** BEGIN GIVEN TEXT **
[llvm] r178409 - Implement XOR reassociation. It is based on following rules:

Mon Apr 1 11:15:03 PDT 2013

Fix is committed to r178484.

Thanks
Shuxin

On 4/1/13 9:53 AM, Shuxin Yang wrote:
> The problem is caused by a miscommunication between a caller & callee:
>
>   - the caller guard the callsite with "if xor operand is constantint",
>   - however, the callee assert the "input operand is constant".
>
>  In this case %0 is not "constantint", but is "constant".
>
> Sorry for the inconvenience. Testing is in progress.
>
> On 4/1/13 1:06 AM, Evgeniy Stepanov wrote:
>> With this,  bin/opt -reassociate is crashing with the following input:
>>
>> @a = external global <{}>, align 4
>>
>> define void @_Z3fn1v() {
>> entry:
>>    %0 = ptrtoint i32* undef to i64
>>    %1 = xor i64 %0, ptrtoint (<{}>* @a to i64)
>>    %2 = and i64 undef, %1
>>    ret void
>> }
>>
>> and output:
>>
>> opt: ../lib/Transforms/Scalar/Reassociate.cpp:202: <anonymous
>> namespace>::XorOpnd::XorOpnd(llvm::Value *): Assertion
>> `!isa<Constant>(V) && "No constant"' failed.
>>
>> Full input attached.
>>
>>
>> On Sat, Mar 30, 2013 at 9:25 PM, Stephen Canon <scanon at apple.com> wrote:
>>> Many processors can do a & ~b with a single instruction (BIC on arm, 
>>> ANDN in
>>> the BMI extension on x86, PANDN for sse, ANDC on ppc).  Hence my 
>>> claim that
>>> it is a preferable form.
** END GIVEN TEXT **
## WHAT NEEDS TO BE DONE
Quote the passage of the LLVM mailing-list thread starting with "On 4/1/13 9:53" and going on through "is in progress.".
** BEGIN DATASET EXTRACT **
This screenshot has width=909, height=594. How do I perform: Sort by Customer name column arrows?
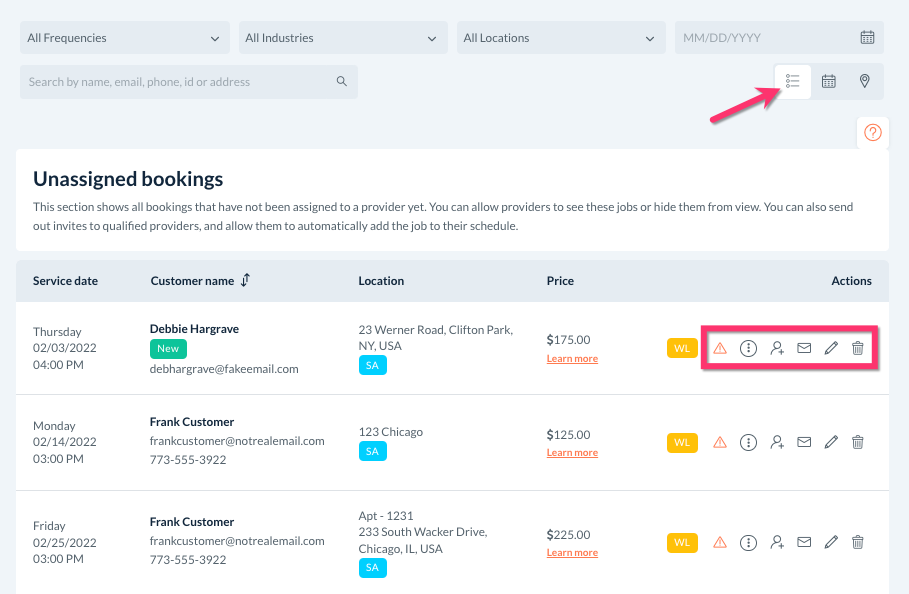coord(245,281)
** END DATASET EXTRACT **
## EXERCISE SOLUTION
On 4/1/13 9:53 AM, Shuxin Yang wrote:
> The problem is caused by a miscommunication between a caller & callee:
>
>   - the caller guard the callsite with "if xor operand is constantint",
>   - however, the callee assert the "input operand is constant".
>
>  In this case %0 is not "constantint", but is "constant".
>
> Sorry for the inconvenience. Testing is in progress.